When I signed up to spend a semester in Dubrovnik, no one told me I would be living right by a movie set. Every day as I make my way to class, I pass by the construction on the new Robinhood movie, and I can’t say I’m bothered by it. Who knows, I might even run into Leo DiCaprio once production actually starts.

However, that hasn’t been the only bright side of living in Old Town Dubrovnik for the past two weeks. I’m definitely not missing out on the giant snowfall besieging my hometown at the moment. The beach view is incomparable to shoveling your car out of a foot of snow.

Beyond the scenery, adjusting to a new home in Croatia has been quite a culture shock and emotional rollercoaster, to say the least. On arrival, I couldn’t help but feel excited and fascinated with everything that was different. The climate here seemed so relaxed. Everyone appears to calmly go about enjoying their day. It wasn’t the same rushed and stressful climate that tends to cloud metropolitan areas in the US. Since it’s currently the off season in Croatia, most shops and restaurants won’t open until next month when the tourist season starts. There’s such a calm vibe walking through an empty Stradun (main street) at night and seeing people enjoying the cool climate.

Another positive difference is definitely the cuisine. My daily routine always involves a stop to the bakery for some breakfast pastries. Burek, a cheese stuffed bread is by far my favorite bakery item. Coffee shops are quite a different story here, as well. Most US coffee shops are to-go. Let’s face it, most of us go to a Starbucks or Dunkin Donuts, order a venti iced coffee and drag it along with us throughout our day. I quickly learned that coffee shops in Dubrovnik serve a different purpose. If someone invites you to grab coffee with them, it usually involves a very small, but a rich cup of coffee and at least an hour long conversation. Coffee shops here are more of a social setting meant for people to talk and socialize.
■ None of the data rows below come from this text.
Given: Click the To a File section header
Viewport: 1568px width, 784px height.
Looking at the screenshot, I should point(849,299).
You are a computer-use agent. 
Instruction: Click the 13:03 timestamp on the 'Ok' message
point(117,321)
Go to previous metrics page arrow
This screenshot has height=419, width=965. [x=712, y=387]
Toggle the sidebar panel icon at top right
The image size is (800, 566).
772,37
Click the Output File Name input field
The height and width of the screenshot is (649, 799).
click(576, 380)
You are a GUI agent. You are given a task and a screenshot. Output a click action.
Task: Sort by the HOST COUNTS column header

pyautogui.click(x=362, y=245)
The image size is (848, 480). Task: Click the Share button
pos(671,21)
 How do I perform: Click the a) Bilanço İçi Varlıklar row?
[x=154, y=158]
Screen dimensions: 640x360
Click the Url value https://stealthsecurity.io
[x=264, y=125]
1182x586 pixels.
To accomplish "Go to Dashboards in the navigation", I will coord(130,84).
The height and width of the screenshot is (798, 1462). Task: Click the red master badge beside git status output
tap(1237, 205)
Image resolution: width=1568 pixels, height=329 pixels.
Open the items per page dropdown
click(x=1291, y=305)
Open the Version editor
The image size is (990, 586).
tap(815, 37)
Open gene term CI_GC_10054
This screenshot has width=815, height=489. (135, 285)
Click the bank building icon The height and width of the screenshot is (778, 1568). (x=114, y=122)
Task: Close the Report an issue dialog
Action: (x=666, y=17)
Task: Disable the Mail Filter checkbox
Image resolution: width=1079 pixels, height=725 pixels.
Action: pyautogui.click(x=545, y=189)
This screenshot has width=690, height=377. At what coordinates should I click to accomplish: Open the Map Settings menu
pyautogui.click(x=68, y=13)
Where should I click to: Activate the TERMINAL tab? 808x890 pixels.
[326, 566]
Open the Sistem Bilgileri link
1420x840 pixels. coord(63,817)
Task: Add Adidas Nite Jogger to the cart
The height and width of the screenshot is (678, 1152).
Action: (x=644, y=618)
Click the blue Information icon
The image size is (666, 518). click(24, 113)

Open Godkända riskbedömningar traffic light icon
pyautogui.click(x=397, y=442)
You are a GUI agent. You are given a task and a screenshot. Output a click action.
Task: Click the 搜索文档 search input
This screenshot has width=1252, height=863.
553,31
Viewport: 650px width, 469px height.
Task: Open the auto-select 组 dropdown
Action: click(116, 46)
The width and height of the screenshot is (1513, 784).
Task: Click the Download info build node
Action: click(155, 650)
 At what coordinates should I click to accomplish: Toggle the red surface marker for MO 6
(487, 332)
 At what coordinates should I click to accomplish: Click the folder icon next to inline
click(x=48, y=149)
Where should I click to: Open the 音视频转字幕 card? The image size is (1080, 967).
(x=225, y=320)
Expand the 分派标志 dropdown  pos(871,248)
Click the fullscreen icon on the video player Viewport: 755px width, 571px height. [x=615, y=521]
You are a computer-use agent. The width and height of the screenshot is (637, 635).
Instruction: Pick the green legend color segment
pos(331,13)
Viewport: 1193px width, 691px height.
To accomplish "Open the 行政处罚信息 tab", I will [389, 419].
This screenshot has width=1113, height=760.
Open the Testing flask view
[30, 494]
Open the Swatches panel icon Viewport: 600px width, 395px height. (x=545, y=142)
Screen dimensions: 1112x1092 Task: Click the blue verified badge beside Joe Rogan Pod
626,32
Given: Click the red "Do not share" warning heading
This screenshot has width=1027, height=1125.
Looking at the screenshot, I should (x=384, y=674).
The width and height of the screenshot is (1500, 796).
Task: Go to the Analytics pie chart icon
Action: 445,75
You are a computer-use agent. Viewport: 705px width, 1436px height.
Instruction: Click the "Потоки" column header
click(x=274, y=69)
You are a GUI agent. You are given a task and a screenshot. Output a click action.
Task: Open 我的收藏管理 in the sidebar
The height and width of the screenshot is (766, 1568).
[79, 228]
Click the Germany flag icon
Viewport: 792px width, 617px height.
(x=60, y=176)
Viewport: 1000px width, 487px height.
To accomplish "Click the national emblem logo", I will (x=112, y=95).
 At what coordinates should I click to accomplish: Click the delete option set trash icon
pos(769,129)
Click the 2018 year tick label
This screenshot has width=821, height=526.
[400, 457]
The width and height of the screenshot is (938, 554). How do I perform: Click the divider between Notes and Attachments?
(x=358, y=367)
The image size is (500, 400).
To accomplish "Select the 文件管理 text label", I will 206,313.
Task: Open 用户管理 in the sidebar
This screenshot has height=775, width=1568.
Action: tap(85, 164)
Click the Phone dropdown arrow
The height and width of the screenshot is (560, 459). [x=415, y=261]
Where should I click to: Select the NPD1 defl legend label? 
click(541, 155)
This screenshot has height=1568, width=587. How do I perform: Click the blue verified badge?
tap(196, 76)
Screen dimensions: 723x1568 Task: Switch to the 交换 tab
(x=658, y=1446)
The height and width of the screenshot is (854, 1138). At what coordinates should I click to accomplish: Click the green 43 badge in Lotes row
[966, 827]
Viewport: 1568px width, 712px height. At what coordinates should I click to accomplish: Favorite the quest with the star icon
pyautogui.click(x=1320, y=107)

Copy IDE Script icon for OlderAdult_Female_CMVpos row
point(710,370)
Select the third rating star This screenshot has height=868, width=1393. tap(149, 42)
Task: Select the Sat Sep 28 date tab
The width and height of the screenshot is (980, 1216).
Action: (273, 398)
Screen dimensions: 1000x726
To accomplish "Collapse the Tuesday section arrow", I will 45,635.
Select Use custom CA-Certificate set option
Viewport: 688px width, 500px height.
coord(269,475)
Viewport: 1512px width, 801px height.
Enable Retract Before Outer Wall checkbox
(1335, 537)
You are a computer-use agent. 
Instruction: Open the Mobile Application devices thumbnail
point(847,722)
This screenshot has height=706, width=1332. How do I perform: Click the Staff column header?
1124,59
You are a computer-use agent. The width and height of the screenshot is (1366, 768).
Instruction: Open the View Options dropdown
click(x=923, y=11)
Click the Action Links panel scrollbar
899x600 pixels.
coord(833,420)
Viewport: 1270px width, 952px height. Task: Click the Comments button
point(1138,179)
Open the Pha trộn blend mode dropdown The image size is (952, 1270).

It’s also very rare to find an iced coffee on the menu, even in the most touristy part of town.

As I start to get used to my daily routine, I can’t help but feel a little homesick. Not in the sense that I’m ready to head back home because let’s face it, nothing is worth shoveling a foot of snow. However, I can’t help but wonder what this experience would be like if I was sharing it with those closest to me, or what I would be doing if I were back at home. I think a part of that feeling has to do with how surreal it is to be living in this beautiful country. I’m not really sure when it will sink in that this is home, but until it does, I’ll continue to get lost through the narrow streets of Old Town and enjoy the sunset every day.